- Pitcher
- Born: January 16, 1995 (age 31) Beverly, Massachusetts, U.S.
- Bats: RightThrows: Right

= Patrick Ruotolo =

American baseball player (born 1995)

Patrick Anthony Ruotolo (born January 16, 1995) is an American former professional baseball pitcher.

==Early life==
Ruotolo was born in Beverly, Massachusetts, He attended Peabody Veterans Memorial High School in Massachusetts, where he was a four-year NEC All-Starand in his junior year had an 0.28 ERA, 130 strikeouts, and a 9–1 record.
==Career==
===Amateur===
He played college baseball for the UConn Huskies for three seasons. After his freshman and sophomore seasons in 2014 and 2015, Ruotolo played collegiate summer baseball with the Brewster Whitecaps of the Cape Cod Baseball League. In 2016 Ruotolo was named second team All-American Athletic Conference after saving 12 games with a 2.25 ERA.

===San Francisco Giants===
Ruotolo was drafted by the San Francisco Giants in the 27th round of the 2016 Major League Baseball draft. Ruotolo spent the 2017 season with the Augusta GreenJackets and made 44 appearances and posted a 4–2 record and had 17 saves out of 18 opportunities with a 1.68 ERA, and in 48 1/3 innings struck out 69 batters. He was assigned to the High–A San Jose Giants at the start of 2018 and had a 1.47 ERA over 14 appearances before being promoted to the Double-A Richmond Flying Squirrels. Later in the season Ruotolo tore the ulnar collateral ligament in his pitching elbow, requiring him to undergo Tommy John surgery.

He returned late in the 2019 season and pitched for the Arizona League Giants before being promoted to San Jose. Between the two teams, Ruotolo was 1–0 with three saves and an 0.95 ERA, as in 19 innings he struck out 24 batters. He did not play in a game in 2020 due to the cancellation of the minor league season because of the COVID-19 pandemic. Ruotolo returned to Richmond in 2021 and went 3–1 with 11 saves and a 2.68 ERA in 37 innings in which he struck out 50 batters over 39 appearances.

In 2022, pitching primarily for the Triple–A Sacramento River Cats, Ruotolo was 2–4 with three saves and a 6.49 ERA over 34 2/3 innings in which he struck out 49 batters in 29 relief appearances. He was released by the Giants organization on August 7, 2022.

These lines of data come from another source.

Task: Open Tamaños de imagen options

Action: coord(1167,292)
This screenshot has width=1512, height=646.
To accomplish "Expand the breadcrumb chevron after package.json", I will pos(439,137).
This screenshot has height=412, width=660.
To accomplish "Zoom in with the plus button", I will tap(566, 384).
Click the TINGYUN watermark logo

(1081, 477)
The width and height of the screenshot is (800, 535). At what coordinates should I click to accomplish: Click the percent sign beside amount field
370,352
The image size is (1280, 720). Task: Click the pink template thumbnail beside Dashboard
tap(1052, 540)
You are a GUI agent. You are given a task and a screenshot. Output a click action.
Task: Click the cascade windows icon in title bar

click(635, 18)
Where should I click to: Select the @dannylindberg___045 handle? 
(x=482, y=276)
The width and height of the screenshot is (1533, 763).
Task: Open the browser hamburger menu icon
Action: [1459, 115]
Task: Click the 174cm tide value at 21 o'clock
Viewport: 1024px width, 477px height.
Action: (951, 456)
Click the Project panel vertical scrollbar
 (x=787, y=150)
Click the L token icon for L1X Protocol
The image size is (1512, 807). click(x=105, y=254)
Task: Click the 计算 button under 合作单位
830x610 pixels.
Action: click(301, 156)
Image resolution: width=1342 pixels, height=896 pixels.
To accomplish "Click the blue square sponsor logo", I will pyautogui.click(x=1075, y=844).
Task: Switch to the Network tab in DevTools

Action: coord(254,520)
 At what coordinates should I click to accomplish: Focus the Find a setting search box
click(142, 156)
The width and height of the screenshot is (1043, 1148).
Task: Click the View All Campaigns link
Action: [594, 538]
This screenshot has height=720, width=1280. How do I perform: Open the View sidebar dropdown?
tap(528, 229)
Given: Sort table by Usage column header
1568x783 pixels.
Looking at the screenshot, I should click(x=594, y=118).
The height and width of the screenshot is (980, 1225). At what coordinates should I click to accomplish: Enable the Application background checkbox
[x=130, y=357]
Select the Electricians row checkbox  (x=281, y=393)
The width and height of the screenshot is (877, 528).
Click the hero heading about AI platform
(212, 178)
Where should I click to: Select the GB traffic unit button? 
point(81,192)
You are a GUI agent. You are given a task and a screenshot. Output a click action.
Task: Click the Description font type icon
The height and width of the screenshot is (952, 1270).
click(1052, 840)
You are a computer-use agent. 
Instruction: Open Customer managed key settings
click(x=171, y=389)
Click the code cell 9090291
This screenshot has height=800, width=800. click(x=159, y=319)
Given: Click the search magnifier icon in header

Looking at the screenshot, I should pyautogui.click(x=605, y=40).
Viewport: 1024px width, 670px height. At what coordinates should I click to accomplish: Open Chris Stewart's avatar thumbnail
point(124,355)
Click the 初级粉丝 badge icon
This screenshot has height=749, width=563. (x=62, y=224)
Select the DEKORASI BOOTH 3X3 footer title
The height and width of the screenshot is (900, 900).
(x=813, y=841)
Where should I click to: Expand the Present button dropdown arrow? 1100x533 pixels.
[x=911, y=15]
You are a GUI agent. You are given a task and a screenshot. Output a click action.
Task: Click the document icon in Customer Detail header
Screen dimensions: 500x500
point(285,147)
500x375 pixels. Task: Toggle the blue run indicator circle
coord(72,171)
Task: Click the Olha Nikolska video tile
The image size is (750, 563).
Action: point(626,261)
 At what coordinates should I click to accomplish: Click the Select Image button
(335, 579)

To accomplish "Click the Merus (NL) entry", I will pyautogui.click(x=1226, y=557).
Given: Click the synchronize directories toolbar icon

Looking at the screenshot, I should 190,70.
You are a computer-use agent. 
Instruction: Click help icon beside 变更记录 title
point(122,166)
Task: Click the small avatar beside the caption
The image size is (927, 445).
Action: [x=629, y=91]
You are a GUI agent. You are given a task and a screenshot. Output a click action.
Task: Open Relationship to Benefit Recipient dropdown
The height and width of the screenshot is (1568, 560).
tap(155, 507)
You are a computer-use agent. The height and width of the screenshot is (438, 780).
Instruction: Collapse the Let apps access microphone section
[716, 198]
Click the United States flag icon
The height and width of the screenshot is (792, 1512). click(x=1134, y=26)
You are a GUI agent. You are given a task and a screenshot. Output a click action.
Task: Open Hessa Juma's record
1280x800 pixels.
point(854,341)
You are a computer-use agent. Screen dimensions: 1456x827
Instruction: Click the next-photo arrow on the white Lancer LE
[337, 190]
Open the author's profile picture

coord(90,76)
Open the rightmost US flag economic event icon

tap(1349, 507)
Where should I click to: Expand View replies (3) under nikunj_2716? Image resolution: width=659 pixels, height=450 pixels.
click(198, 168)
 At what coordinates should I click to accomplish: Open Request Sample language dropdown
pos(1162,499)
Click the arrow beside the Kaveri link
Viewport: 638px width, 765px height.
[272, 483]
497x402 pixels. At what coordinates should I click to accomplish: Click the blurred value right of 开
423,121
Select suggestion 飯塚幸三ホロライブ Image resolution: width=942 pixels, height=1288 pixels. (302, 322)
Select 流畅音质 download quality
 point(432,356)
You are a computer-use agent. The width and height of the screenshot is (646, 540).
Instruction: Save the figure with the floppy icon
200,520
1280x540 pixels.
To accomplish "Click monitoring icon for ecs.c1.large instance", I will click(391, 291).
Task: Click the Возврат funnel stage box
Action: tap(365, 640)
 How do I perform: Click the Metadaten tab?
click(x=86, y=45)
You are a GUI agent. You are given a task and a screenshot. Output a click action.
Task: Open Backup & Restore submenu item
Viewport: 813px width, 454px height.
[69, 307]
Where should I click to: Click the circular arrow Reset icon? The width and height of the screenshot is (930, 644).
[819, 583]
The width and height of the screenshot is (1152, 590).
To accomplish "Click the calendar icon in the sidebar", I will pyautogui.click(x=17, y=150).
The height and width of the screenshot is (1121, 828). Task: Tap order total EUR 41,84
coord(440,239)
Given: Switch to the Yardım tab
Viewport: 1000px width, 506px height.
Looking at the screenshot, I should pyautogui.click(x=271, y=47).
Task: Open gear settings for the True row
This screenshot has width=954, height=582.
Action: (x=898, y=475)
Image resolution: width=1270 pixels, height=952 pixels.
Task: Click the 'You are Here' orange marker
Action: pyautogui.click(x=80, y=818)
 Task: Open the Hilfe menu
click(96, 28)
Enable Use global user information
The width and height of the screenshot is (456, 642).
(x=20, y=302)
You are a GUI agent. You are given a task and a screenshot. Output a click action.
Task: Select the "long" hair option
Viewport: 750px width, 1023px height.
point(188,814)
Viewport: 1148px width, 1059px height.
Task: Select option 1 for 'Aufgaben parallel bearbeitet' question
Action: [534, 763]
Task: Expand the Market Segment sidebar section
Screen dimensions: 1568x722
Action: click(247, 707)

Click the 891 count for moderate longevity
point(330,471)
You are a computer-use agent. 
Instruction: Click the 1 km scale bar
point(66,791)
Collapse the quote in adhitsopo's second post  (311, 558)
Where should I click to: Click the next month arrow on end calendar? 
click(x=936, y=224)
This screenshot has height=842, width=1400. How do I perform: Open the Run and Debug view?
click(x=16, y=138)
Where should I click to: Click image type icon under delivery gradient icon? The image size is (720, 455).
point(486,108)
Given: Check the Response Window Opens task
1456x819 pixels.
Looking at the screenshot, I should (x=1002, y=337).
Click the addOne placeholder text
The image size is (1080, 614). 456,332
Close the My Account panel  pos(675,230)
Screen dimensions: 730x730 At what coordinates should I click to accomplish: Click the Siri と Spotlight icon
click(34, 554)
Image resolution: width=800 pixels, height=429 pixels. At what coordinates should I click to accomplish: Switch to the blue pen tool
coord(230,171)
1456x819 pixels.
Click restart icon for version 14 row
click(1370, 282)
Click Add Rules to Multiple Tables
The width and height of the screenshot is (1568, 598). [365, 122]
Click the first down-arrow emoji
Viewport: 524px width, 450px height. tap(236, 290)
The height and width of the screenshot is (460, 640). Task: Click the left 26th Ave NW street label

===Washington Nationals===
On July 1, 2023, Ruotolo signed a minor league contract with the Washington Nationals organization. He made 21 appearances for the Double–A Harrisburg Senators, registering a 5.08 ERA with 30 strikeouts across 28 1/3 innings pitched. Ruotolo elected free agency following the season on November 6.